ロールモデル
研究を楽しんで。目前の課題に丁寧に、全力で取り組みましょう。
立教大学 経済学部 経済政策学科 助教(執筆当時)
関根 佳恵
SEKINE Kae
略歴
高知大学農学部卒業。京都大学大学院経済学研究科で修士・博士課程を修め、フランス国立農学研究所の研修員を経て、立教大学経済学部助教。
なぜ研究者の道を選びましたか?
もともと、農業経済学を学びたくて大学に進学しました。でもその頃は、自分が将来研究者の道に進むとは思いもしませんでした。大学1年生のとき、人文学部の岩佐和幸 先生の講義で「アグリビジネス論」に出会い、それが研究に興味を持つきっかけになりました。また、この頃から米国の農村社会学の議論にも関心を持つようになりました。今振り返ると、経済学者の父の背中を見て育ったことも、進路を決める上で大きく影響していたと思います。
研究の魅力は何ですか?
私は社会科学者ですので、社会、経済、政治の矛盾や問題点を発見・分析して、解決方法を考えること、それを分かり易く社会に伝えることを目指しています。社会に役立つ仕事をしたいと思っていましたので、それがダイレクトに出来ることが私にとっての研究の魅力です。「すべての人が豊かで幸福な生活を営める社会の仕組みを考える」経済学はとても難しいですが、とても面白く、やりがいのある分野だと思っています。
現在の研究および生活
初志貫徹という訳ではないですが、主にアグリビジネス(農業関連企業)の研究に取り組んでいます。最近、新聞等で取り上げられる「企業の農業参入」の実態について、国内外で調査・研究発表をしています。共同研究にも力を入れており、2012年から国連世界食料安全保障委員会のハイレベル・パネルに参加して、世界の小規模農家に関する提言をまとめる仕事もしています。忙しい研究生活の「持続可能性」を追求するため、20代後半から生活を「朝型」に切り替え、効率よく研究に集中する時間の確保に努めるようになりました。

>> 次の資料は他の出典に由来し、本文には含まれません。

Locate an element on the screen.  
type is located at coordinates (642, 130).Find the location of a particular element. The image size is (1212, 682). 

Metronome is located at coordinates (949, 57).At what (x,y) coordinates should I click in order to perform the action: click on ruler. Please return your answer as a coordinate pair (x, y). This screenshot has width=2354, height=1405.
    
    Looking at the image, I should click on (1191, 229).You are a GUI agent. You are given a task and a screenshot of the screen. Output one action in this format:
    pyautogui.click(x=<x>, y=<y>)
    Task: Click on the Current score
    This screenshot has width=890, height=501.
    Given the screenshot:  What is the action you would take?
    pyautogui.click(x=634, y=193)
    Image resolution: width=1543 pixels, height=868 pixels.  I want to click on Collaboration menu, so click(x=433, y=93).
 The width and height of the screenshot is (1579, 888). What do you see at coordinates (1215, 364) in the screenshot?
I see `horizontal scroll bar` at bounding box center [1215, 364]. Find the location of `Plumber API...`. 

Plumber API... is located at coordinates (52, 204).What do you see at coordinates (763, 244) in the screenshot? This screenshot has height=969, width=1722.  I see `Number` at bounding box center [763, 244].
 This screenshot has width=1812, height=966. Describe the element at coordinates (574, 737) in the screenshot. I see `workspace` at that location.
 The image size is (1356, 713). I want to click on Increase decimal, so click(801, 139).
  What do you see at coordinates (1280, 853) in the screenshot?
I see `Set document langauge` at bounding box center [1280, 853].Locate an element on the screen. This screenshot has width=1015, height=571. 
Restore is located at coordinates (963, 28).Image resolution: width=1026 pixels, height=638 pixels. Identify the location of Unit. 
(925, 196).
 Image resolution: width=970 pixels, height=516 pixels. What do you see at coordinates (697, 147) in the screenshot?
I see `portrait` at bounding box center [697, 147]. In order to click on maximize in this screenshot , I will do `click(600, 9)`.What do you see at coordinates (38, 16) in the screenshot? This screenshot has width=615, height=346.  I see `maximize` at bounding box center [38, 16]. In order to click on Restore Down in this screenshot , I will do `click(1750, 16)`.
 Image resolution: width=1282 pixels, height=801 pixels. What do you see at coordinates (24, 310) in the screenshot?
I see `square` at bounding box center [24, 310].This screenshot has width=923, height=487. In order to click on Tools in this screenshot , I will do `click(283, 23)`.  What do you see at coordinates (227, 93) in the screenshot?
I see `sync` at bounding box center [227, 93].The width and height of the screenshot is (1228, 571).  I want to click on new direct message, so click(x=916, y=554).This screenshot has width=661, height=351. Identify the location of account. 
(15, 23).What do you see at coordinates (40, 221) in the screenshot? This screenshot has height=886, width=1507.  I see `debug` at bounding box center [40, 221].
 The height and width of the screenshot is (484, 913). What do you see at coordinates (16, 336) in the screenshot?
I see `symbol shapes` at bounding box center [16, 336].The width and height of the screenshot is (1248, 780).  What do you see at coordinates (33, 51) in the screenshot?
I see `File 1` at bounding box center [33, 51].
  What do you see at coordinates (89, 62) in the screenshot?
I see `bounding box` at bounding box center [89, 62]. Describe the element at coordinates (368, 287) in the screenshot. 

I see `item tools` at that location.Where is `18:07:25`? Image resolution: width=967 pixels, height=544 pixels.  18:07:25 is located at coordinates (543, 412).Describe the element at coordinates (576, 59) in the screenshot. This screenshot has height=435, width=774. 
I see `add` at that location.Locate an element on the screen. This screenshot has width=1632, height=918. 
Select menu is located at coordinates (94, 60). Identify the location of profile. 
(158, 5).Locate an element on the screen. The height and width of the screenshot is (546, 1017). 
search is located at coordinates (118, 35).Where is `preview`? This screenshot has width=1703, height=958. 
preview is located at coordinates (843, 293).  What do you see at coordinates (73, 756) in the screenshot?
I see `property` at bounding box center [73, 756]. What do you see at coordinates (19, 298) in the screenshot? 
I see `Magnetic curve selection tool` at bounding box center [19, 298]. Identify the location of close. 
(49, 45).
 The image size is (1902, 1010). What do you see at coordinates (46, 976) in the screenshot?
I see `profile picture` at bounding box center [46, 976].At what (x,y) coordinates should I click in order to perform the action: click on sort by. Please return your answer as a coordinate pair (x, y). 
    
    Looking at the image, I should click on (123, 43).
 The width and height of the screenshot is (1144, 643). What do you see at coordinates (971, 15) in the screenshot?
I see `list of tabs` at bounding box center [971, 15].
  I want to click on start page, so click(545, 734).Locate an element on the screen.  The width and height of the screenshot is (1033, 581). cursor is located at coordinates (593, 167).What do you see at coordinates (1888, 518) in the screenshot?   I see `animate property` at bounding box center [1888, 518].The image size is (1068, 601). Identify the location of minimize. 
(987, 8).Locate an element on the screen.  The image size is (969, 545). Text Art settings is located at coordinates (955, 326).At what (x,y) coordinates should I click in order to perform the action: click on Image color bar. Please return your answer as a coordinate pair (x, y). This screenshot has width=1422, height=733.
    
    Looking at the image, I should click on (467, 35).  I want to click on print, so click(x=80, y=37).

今後研究者を目指す若い方へのメッセージをお願いします
研究を楽しんでほしいと思います。大学院生時代は将来を不安に思う人も多いのですが、中長期的な目標は持ちつつ、出会った目前の課題ひとつずつに丁寧に全力で取り組むことで、研究者への道が開けてきます。そして、若い方には「国際性」と「学際性」を追求してほしいと思います。自分の研究テーマについて、海外や分野外の研究者に語れるといいですね。私は、高知大生のときに留学生と交流したこと、農学部の依光良三 先生(現 名誉教授)主催のフィリピン・スタディツアーへ参加したことが、その後の自分につながりました。農学と経済学という複数分野を学んだ経験も、研究者としての財産だと思っています。